In case of growth, the sample was classified semi-quantitatively, ranging from one to four crosses: (+/++++) = extremely rare, (++/++++) = rare, (+++/++++) = moderate, and (++++/++++) = numerous colonies. Afterwards, the antibiotic sensitivity of the isolated microorganism was tested, using an automated microbiology device (Vitek 2). Results were considered negative after 24 hours without any growth.

To evaluate the evolution of the microbial load in response to both interventions (CBB and BB), the results of the cultures collected from each participant before the first and after the fifth bath were analyzed. This evolution was classified as: turned negative; remained negative; maintained the initial microbial load; and colonized. Colonization was considered the presence and growth of microorganisms in the second skin culture different from those found in the first sample.

The intervention was considered effective when it: turned negative, remained negative or maintained the initial microbial load.

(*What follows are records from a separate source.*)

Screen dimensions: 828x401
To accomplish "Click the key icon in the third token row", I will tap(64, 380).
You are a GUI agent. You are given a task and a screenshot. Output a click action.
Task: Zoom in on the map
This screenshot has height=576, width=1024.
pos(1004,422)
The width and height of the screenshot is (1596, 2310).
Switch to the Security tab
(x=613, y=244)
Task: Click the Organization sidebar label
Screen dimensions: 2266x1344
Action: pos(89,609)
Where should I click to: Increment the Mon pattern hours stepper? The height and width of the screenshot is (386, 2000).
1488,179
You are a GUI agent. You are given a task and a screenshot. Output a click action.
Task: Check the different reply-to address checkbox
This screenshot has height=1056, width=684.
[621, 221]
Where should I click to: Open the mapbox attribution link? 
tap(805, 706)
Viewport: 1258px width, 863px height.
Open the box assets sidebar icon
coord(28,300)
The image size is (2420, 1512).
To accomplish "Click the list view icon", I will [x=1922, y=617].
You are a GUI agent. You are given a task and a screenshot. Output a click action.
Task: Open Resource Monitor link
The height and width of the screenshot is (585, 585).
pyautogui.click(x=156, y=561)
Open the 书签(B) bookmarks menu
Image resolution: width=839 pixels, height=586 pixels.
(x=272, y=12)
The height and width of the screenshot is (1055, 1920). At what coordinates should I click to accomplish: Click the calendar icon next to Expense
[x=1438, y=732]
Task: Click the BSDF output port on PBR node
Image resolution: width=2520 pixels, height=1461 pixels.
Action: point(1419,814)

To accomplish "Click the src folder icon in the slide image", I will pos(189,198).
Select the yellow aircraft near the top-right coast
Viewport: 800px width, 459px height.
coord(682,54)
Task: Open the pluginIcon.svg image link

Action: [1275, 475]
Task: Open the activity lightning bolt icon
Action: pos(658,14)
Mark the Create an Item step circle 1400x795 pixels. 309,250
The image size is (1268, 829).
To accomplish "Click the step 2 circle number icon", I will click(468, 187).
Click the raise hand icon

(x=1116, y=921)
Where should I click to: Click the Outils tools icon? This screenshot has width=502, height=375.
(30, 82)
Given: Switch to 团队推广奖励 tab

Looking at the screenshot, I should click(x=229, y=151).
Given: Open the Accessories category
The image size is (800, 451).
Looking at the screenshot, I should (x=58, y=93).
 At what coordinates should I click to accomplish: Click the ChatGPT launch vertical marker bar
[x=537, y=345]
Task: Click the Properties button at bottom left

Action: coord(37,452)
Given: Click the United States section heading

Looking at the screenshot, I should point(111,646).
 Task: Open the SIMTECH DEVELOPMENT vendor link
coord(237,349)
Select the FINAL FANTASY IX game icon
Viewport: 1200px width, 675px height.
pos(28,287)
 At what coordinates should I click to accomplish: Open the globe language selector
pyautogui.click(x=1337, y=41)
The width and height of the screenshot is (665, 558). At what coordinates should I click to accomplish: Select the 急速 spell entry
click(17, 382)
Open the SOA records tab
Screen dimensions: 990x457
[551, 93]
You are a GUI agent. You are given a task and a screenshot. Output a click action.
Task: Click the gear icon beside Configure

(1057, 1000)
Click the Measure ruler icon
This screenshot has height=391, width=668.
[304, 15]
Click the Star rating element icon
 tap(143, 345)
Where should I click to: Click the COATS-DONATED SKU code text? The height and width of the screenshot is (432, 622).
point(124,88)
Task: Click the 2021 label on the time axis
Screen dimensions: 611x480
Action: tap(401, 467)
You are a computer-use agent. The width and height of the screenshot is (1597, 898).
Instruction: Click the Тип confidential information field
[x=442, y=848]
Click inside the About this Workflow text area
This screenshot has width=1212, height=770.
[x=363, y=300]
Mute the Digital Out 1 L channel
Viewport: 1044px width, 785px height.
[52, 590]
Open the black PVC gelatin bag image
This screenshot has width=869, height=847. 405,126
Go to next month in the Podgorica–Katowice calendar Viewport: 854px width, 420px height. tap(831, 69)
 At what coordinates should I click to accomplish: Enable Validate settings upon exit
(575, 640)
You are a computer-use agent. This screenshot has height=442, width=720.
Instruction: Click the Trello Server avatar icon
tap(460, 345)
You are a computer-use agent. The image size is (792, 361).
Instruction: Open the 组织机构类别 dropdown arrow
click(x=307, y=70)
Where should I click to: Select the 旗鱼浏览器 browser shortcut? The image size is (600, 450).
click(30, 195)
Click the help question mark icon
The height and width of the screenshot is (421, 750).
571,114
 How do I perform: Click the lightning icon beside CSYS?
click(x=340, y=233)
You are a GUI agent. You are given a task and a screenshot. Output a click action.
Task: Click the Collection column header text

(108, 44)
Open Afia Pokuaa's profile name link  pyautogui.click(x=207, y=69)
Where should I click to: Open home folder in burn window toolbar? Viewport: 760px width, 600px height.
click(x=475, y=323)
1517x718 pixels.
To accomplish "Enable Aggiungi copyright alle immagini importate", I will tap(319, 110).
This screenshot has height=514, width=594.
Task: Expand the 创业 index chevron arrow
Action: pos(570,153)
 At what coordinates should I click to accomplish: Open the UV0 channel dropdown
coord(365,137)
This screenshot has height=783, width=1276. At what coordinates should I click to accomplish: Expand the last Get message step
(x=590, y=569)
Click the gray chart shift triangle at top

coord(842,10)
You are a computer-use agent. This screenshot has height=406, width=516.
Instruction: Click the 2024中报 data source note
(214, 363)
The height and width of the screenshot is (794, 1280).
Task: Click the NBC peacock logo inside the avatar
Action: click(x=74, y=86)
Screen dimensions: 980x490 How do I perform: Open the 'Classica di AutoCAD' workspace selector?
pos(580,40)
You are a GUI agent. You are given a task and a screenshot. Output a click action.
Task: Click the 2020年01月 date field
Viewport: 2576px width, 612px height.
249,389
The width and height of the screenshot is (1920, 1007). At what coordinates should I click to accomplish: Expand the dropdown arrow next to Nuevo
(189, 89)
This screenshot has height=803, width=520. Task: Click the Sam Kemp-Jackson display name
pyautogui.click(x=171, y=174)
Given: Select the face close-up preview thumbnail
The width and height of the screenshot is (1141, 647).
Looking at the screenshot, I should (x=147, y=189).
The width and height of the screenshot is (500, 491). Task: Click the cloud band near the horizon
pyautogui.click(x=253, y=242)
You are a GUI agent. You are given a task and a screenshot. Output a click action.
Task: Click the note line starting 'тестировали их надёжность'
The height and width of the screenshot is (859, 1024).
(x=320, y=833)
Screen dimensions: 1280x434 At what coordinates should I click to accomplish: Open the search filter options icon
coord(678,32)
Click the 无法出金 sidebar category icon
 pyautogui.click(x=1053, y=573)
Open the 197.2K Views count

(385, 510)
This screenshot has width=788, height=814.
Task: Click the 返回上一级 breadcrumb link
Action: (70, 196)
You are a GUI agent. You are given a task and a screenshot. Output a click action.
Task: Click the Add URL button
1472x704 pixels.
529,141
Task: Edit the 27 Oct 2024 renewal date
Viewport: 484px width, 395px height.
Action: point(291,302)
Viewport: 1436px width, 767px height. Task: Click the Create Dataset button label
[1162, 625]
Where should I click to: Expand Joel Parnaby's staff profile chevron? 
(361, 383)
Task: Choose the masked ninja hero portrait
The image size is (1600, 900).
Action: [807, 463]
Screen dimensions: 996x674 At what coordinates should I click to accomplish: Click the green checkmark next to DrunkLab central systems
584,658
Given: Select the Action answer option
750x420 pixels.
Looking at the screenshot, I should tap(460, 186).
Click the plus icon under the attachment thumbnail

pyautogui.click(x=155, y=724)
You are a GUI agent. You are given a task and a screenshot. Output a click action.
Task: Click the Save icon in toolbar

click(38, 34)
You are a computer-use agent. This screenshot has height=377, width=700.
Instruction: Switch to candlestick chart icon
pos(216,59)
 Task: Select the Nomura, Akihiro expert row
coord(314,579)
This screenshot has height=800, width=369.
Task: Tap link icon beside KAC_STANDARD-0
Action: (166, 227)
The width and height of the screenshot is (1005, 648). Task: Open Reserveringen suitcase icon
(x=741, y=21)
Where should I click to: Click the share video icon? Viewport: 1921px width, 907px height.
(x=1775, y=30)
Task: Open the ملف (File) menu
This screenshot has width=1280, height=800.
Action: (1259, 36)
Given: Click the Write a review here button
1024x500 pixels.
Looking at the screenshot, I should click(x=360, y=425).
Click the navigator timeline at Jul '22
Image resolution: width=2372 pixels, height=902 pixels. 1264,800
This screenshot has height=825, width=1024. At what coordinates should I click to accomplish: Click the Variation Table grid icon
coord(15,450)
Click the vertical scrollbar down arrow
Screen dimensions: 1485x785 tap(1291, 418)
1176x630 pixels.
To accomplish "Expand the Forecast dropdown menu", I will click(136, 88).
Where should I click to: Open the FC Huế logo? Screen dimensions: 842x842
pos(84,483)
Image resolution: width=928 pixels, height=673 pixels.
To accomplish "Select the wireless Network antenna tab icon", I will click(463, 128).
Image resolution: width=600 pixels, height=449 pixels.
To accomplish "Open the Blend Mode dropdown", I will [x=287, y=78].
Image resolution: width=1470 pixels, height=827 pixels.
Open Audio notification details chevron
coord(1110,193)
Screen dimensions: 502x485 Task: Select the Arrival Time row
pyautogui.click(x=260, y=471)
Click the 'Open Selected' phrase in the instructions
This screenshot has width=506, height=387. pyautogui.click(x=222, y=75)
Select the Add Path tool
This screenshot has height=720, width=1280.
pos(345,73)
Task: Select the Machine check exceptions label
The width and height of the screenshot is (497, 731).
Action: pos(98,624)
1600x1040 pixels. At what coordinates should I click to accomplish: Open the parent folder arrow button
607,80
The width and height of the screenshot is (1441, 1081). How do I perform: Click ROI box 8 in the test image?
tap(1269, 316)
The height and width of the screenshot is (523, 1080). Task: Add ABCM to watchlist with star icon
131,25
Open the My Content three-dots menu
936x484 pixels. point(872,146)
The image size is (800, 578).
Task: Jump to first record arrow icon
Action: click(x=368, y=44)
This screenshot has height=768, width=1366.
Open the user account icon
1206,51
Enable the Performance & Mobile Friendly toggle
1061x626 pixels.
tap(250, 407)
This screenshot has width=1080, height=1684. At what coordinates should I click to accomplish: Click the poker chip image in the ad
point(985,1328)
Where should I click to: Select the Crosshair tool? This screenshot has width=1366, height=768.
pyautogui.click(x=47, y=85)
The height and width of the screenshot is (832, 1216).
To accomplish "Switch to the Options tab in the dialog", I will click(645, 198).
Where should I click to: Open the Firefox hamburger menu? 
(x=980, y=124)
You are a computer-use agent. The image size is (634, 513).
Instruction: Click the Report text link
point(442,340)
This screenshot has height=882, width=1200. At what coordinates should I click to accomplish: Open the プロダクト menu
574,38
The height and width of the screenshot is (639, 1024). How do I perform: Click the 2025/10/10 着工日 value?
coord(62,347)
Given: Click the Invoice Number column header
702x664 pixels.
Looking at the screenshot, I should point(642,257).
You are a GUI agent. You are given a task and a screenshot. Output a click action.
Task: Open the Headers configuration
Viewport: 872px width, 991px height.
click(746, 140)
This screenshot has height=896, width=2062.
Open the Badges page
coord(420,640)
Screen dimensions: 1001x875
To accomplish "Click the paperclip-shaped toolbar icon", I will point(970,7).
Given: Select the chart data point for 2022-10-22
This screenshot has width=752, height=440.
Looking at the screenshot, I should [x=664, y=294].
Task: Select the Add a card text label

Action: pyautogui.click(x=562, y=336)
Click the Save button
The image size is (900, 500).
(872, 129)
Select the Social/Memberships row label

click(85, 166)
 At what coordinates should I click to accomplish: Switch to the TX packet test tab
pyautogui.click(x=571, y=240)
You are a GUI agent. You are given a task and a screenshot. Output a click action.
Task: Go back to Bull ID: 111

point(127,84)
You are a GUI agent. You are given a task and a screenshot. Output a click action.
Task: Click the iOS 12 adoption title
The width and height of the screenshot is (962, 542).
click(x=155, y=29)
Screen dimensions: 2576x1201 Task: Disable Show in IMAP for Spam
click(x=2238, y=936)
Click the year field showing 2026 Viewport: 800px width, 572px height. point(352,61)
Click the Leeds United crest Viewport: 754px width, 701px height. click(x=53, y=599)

It was considered microbiologically ineffective in case of colonization.

The study was not double-blind, as the researchers and people responsible for the interventions knew which participants received each intervention. However, the results of the cultures were only known by researchers and other participants involved in the study after the data collection was over. The researchers did not take part in the micro-biological tests.

In case the protocols were not followed during monitoring, participants were excluded from the sample and replaced, in accordance with the inclusion criteria, until there were 20 patients in each group: control and intervention (Figure 1).

Fifteen patients were excluded in that stage, eight from the control group and seven from the intervention group, due to modification of the SOP for CBB and BB, provided in Annex 1, or interruption of the baths due to unit transfer, hospital discharge, or death of the patient, as shown in Figure 1.

The study data were entered to an Excel spreadsheet, the variables were analyzed descriptively using SPSS 12.0 software, and subjected to tests specific to sex (Fisher's exact test), age (t-test), microbial loads in the first and second skin cultures, and care complexity (chi-square). Multiple logistic regressions were also used to evaluate the relationship between type of bath and positive results in the second culture, adjusting for use of antibiotics.

The bowls and jugs used for CBB at the study local are made of stainless steel, cleaned using water and neutral-pH soap, then dried and disinfected using 70% ethanol.

This study was funded mainly by the São Paulo Research Foundation (FAPESP), Process no. 2014/25099-2. The company Commercial Nacional de Produtos Hospitalares Ltda. donated 150 Bag Bath® kits. Neither institution interfered in the conduction of the study at any moment.

Procedures for inclusion, allocation, monitoring and analysis of the study sample are shown in Figure 1.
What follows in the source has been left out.